The good old days. We hear about them, read about them and sometimes are exposed to film footage capturing them.
But when were they?
Good old days tend to be difficult to nail down simply because opinions vary. Furthermore, it’s safe to assume the good old days in the eyes of a 73-year-old sports fan differ from someone, say, 25, based on experience alone.
So with that, let’s get one person’s take — OK, it’s me — on exactly when the good old days were regarding some of our local teams and events:
Indiana Pacers: From a product/marketing perspective, it’s right now. You can’t swing a whiffle ball bat in central Indiana without hitting someone wearing a gold Blue Collar/Gold Swagger T-shirt.
Yes, the franchise made it to the NBA Finals in 2000. The bandwagon filled up fast for Reggie Miller’s mid-1990s heroics prior to that. And it would be foolish not to recognize Mel, Neto, Roger, Slick and the rest of the legendary ABA juggernauts of the early 1970s.
These days not only is the team a championship contender, there are gold shirts warming the 18,165 seats inside Bankers Life Fieldhouse hours before every home playoff game.
This season it’s nine and counting. This can’t be cheap.
Small white towels carrying the Pacers logo and those of a few local advertisers were occasionally part of the postseason ambiance, creating what looked like a snowstorm in the old Market Square Arena.
This is different. This is better.
Indianapolis 500: Pinpointing a specific three- to five-year window here is virtually impossible.

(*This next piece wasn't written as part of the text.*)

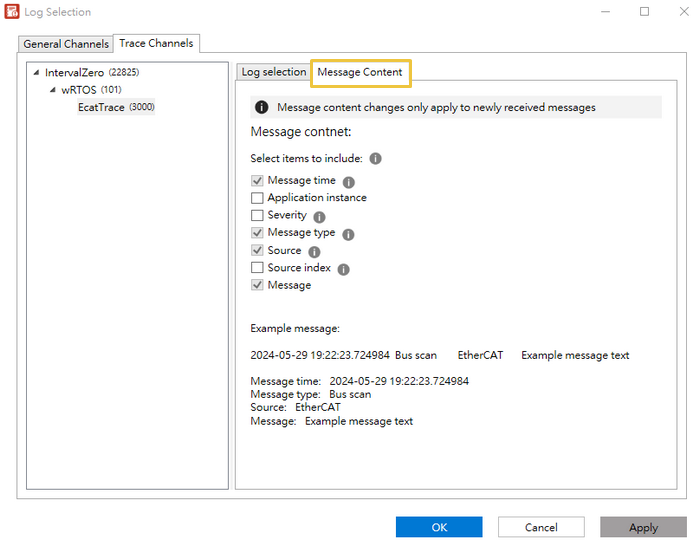Click the Apply button
700x553 pixels.
pos(643,527)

While the “500” is no longer the must-be-there spectacle it was in the 1950s, ’60s, ’70s and ’80s, the cars of today are much safer than before.
From 1947-64 a total of six drivers perished on Race Day, the gruesome exclamation point being the 1964 race that ended the lives of Eddie Sachs and Dave MacDonald. Then came Swede Savage in 1973 and not a single “500” fatality since.
But it was the 1970s and ’80s giving us a fraternity of colorful drivers known simply by first name or nickname — A.J., Rick, Bobby, Al, Mario, Gordy, Lone Star J.R., etc.
This is tough, but let’s go with the early 1980s.
IU men’s basketball: Many contenders for this title, though it’s hard to beat 1975-81, a seven-season span in which coach Bob Knight’s Hoosiers were 169-49 (.775) with three Big Ten titles, two national championships (1976, ’81) and one NIT title (1979).
Old-timers insist it would have been three NCAA net-cuttings had star forward Scott May not broken his left arm against Purdue late in the 1975 regular season.
Either way, this might be the greatest run ever put together by a college basketball program not named UCLA.
Indianapolis Colts: Since coming over on the Mayflower(s), fans have witnessed some of the worst the NFL has to offer (1-15 in 1991) as well as some of the best.
The good old days aren’t that old, the 2006-09 frame in which the Colts won 80 percent of their regular-season games (51-13) and qualified for two Super Bowls.
This also is when Peyton Manning secured two of his five (so far) league Most Valuable Player awards and hard-hitting free safety Bob Sanders won Defensive Player of the Year.
Butler men’s basketball: The challenge of coaching some of the world’s greatest players eventually pulled Brad Stevens from his Hinkle Fieldhouse office.
No matter how his career with the Boston Celtics plays out, Stevens forever is Indiana royalty because of the Bulldogs’ magical Final Four runs in 2010 and 2011.
It’s neither a criticism or a reach to predict this will never again happen at Butler.
That it occurred in the first place continues to be the most pleasant of dreams to those who remember the program’s lack of national relevance beforehand.
Butler’s first and second NCAA Tournament appearances were bridged by 35 years (1962-97). Since 1998 the Bulldogs have played 27 such tournament games, winning 17.